Une semaine plus tard, je reçus l’appel tant attendu du
pédiatre. Il m’annonça brièvement que mon enfant présentait une malformation de
la moelle épinière. Elle se terminait abruptement au niveau de la dernière
vertèbre dorsale et de la première lombaire (D12/L1), alors qu’elle aurait
dû descendre plus bas. Il m’expliqua que le lipome lombo-sacré n’était que
superficiel, mais qu’ils avaient découvert un autre lipome, tout petit, sur le
filum terminal (long filament au bout de la moelle épinière). Enfin, le
pédiatre m’apprit que Bébé Chaton avait aussi une malformation de la colonne
vertébrale, soit une agénésie du sacrum et du coccyx. Par agénésie, il
signifiait que ces portions de la colonne ne s’étaient jamais formées pendant
le développement intra-utérin… et donc, qu’elles étaient inexistantes. Bébé
Chaton avait un syndrome de régression caudale avec agénésie sacro-coccygienne.
Ce syndrome n’est pas une forme de spina bifida à proprement parler, bien qu’il
partage des similitudes quant aux séquelles.

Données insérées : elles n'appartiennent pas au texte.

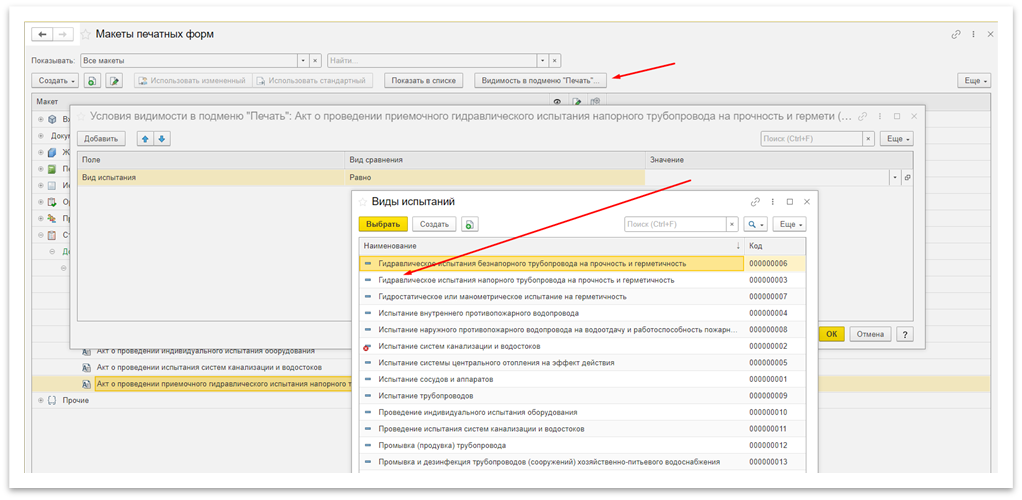Viewport: 1022px width, 500px height.
Task: Click the back navigation arrow
Action: [42, 34]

Le pédiatre nous réfère pour une consultation en
neurochirurgie au Montreal Children’s Hospital, car la problématique de la
cocotte nécessite un suivi spécialisé. Je connais, de par ma profession, les
séquelles généralement associées. Marchera-t-elle un jour? Sera-t-elle paralysée?
Sera-t-elle continente? Nous plongeons vers l’inconnu et l'incertitude. Nous avons pris la
décision, mon conjoint et moi, d’aller de l’avant et de conserver notre
optimisme, afin de ne pas perdre des moments précieux en famille à nous morfondre et à
refuser de voir la réalité telle qu’elle est. Nous nous efforçons de vivre le
moment présent, une journée à la fois, en profitant de notre bébé si adorable avec
son tempérament calme, son émerveillement et ses nombreux sourires.